What no one can deny is that a very narrow Remain victory will be the clearest indication to date of a rejection of much of the current political process and these parties have all contributed to that problem arising.  If the Conservatives are unable to come up with a coherent  national narrative other parties have to do so. It s for them, I suggest, and together if necessary, to put forward how they will now seek to transform the body politic of the UK so that it is restored to a position where it can be said to be fit for purpose.

I believe that the challenge will be to create a short-term coalition of interests between these parties with the one, and only, focus of re-establishing a basis for government that reflects the best interests of the people of this  country.  Only by doing so can the credibility of these parties be restored, because this exercise would demonstrate to a deeply disenchanted population that politicians have listened to the message that they have been given.

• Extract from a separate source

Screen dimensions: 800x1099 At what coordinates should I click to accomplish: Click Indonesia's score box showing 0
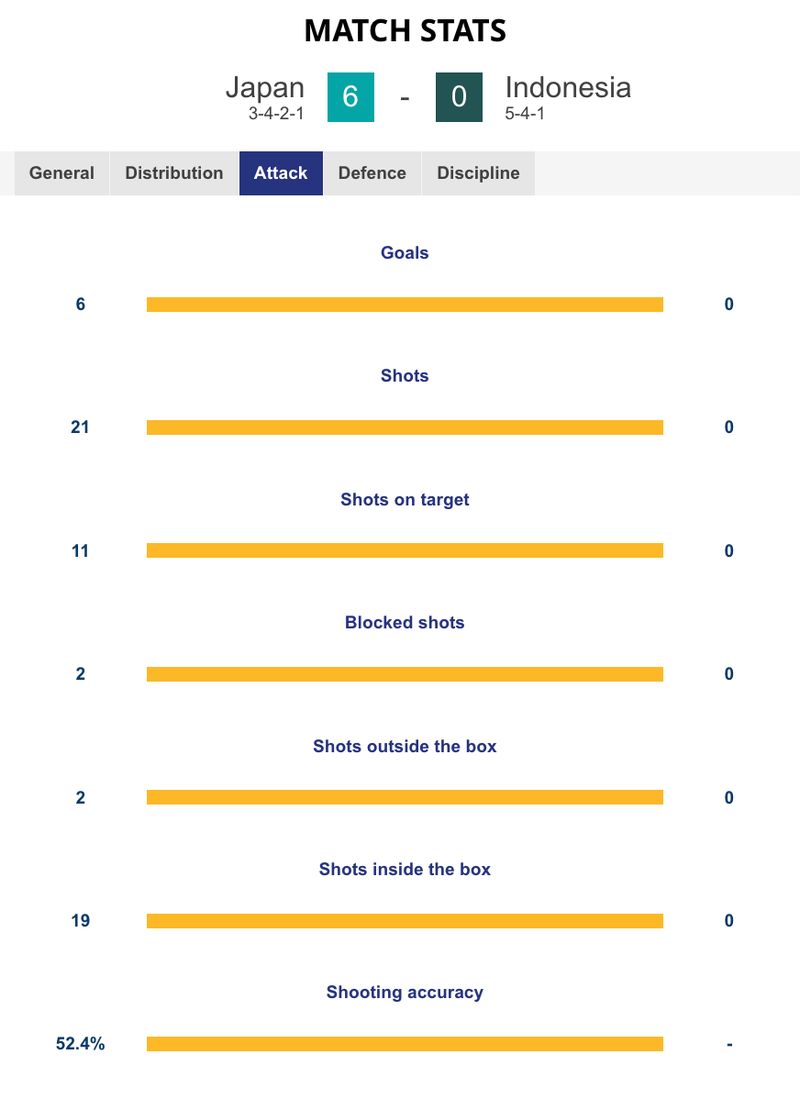tap(459, 97)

People dislike their voices not being heard.

People want diversity inside the Westminster bubble.

People have had enough of the power of large corporations and want it to be constrained.

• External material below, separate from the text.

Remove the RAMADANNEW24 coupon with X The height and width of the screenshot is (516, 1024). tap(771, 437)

People have had enough of of the petty squabbling.

And, to most people's surprise, they have discovered that coalition does not necessarily lead to disaster.

So it is my suggestion that if there is a very small vote for Remain it is the job of all political parties to join together (although I very much doubt that the Conservatives will) to do these things:

  • Agree on a basis for electoral reform
  • Agree on the future of the House of Lords, and its reform
  • Agree a broad programme of reforms to be demanded from the EU
  • Agree policies on migration

This is not about abandoning party politics: this is about dealing with a national crisis where democracy itself is under threat, which threat the government is deepening rather than relieving  by the decisions that it has taken. But, and this is the key point, this will take time, and as a result I do not believe it is in any opposition parties' interest to force a general election now.

And all of this could be academic, of course: the country might vote Brexit. I will get to that soon.